» Your objective:
Would you count the lines in the material below that include the string "Switch"? Only the number is needed.

» Information shown:

___

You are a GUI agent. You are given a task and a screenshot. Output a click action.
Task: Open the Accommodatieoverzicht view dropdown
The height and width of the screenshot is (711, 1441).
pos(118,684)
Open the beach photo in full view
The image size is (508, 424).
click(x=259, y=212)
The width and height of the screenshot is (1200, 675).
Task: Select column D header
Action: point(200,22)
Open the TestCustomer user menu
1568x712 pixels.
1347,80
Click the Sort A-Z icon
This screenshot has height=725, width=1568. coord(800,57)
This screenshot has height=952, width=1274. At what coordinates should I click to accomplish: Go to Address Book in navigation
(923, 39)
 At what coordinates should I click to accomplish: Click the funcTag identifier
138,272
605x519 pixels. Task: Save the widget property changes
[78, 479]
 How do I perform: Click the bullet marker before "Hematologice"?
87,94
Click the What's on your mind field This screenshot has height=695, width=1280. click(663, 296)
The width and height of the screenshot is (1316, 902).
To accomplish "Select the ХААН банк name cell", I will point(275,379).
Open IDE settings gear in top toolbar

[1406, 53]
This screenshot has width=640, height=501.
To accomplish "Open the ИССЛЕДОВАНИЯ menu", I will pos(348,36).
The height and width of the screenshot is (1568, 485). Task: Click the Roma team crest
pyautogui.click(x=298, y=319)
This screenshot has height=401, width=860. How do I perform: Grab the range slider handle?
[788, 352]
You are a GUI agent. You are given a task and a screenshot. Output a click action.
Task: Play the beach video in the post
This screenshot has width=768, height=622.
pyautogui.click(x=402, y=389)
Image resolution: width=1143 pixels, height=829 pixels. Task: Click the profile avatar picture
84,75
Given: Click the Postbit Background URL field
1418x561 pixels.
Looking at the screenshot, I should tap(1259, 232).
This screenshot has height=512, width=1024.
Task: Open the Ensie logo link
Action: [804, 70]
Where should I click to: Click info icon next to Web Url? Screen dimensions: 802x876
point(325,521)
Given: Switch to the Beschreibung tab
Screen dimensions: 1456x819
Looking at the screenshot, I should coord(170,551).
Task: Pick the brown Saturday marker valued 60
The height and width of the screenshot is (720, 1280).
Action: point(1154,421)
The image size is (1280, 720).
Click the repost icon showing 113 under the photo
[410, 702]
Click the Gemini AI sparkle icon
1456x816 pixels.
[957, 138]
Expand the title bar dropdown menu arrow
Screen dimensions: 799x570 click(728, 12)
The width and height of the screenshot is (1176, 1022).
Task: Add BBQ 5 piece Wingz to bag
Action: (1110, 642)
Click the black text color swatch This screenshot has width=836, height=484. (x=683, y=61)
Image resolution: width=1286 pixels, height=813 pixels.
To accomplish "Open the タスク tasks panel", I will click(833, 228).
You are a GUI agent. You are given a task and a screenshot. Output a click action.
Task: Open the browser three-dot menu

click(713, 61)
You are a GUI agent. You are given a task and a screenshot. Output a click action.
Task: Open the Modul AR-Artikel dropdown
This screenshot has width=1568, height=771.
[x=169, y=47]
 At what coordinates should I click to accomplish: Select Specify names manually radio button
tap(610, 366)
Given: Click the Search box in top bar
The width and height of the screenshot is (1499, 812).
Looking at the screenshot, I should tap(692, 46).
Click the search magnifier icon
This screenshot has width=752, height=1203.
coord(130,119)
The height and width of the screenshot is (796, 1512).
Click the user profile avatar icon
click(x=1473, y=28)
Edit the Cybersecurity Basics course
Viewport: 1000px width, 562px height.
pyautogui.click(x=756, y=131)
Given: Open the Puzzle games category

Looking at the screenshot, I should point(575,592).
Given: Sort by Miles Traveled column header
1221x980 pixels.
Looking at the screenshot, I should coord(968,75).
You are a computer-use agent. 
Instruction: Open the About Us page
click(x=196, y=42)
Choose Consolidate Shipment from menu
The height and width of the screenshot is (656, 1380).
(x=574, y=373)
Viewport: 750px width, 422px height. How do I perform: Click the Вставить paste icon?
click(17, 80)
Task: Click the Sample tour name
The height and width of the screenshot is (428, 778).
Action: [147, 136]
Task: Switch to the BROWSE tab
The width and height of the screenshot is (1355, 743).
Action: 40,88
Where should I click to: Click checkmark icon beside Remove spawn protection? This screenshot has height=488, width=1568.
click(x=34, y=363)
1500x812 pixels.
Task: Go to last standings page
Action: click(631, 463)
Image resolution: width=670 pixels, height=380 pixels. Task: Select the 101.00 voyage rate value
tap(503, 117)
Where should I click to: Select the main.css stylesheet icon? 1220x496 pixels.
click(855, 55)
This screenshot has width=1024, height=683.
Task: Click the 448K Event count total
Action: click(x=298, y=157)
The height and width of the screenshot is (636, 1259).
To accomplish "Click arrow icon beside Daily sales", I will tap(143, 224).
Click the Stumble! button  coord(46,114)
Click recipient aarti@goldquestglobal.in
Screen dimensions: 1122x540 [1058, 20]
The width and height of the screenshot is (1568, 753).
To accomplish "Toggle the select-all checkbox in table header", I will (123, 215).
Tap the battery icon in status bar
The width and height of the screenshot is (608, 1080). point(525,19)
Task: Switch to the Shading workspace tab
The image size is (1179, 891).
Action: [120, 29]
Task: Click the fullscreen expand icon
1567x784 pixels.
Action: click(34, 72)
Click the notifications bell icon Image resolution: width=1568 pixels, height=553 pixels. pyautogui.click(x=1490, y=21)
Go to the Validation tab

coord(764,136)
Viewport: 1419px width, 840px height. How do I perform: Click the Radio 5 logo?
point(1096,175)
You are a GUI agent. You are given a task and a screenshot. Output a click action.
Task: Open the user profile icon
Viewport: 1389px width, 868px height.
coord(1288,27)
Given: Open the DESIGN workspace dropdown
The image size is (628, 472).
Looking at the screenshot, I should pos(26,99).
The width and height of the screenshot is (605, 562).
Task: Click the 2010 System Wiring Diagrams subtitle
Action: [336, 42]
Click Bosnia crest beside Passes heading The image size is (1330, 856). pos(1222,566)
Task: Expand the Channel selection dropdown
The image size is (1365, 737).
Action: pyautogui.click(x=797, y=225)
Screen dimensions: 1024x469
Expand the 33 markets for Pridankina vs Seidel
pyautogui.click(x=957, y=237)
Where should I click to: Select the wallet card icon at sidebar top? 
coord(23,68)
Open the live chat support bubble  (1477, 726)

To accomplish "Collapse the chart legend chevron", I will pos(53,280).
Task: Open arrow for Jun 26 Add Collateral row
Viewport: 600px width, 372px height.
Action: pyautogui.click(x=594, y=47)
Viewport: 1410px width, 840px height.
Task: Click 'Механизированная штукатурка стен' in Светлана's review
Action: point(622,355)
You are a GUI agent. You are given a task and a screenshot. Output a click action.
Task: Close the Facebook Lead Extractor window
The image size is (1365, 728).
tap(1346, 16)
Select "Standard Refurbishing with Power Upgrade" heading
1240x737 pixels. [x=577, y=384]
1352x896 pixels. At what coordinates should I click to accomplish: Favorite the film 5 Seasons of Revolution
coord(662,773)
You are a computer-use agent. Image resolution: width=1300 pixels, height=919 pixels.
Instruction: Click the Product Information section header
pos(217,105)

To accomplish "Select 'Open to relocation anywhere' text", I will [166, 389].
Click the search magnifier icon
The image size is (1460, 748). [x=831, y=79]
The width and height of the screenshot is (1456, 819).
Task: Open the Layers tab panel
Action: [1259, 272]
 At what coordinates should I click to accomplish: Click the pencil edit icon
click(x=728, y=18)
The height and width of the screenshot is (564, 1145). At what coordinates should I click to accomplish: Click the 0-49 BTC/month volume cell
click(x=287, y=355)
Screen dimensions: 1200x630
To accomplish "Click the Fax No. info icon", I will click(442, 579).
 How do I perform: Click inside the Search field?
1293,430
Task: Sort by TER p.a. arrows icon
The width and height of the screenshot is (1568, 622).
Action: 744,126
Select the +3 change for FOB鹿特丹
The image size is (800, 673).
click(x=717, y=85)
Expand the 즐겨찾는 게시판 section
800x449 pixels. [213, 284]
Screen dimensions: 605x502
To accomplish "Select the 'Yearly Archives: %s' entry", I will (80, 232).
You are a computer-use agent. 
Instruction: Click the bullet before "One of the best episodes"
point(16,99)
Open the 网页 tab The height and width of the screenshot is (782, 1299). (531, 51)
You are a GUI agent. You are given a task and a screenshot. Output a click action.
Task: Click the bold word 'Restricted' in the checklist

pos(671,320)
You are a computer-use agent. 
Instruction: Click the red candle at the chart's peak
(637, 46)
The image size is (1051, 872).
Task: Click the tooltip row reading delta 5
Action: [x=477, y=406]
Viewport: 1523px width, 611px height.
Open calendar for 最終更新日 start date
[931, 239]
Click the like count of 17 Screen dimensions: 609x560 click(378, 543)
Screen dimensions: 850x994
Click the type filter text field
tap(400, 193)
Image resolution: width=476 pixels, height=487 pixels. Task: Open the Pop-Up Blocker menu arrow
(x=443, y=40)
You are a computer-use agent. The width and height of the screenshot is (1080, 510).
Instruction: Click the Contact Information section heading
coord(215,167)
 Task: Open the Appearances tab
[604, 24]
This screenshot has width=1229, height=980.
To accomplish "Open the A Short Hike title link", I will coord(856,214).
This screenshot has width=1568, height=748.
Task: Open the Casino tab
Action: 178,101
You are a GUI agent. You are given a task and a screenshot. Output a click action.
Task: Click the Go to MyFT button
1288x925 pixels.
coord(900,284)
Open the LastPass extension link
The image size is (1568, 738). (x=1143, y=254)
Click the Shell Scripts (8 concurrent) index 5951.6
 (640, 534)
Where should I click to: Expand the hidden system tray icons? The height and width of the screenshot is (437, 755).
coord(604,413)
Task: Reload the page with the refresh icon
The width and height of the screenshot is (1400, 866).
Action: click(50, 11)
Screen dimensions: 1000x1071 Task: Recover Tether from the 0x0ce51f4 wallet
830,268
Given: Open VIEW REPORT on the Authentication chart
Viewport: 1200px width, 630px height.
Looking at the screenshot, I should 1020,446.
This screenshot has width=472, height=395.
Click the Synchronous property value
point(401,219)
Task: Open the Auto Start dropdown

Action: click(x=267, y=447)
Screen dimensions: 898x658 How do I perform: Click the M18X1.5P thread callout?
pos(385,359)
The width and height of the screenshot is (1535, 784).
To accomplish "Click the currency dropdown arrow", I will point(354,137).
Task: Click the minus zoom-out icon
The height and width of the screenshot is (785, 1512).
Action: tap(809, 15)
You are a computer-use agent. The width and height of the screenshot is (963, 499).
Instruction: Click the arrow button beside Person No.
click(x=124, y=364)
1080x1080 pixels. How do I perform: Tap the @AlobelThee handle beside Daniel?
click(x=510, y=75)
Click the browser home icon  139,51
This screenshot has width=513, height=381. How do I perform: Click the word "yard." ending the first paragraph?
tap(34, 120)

___

» Response below:
3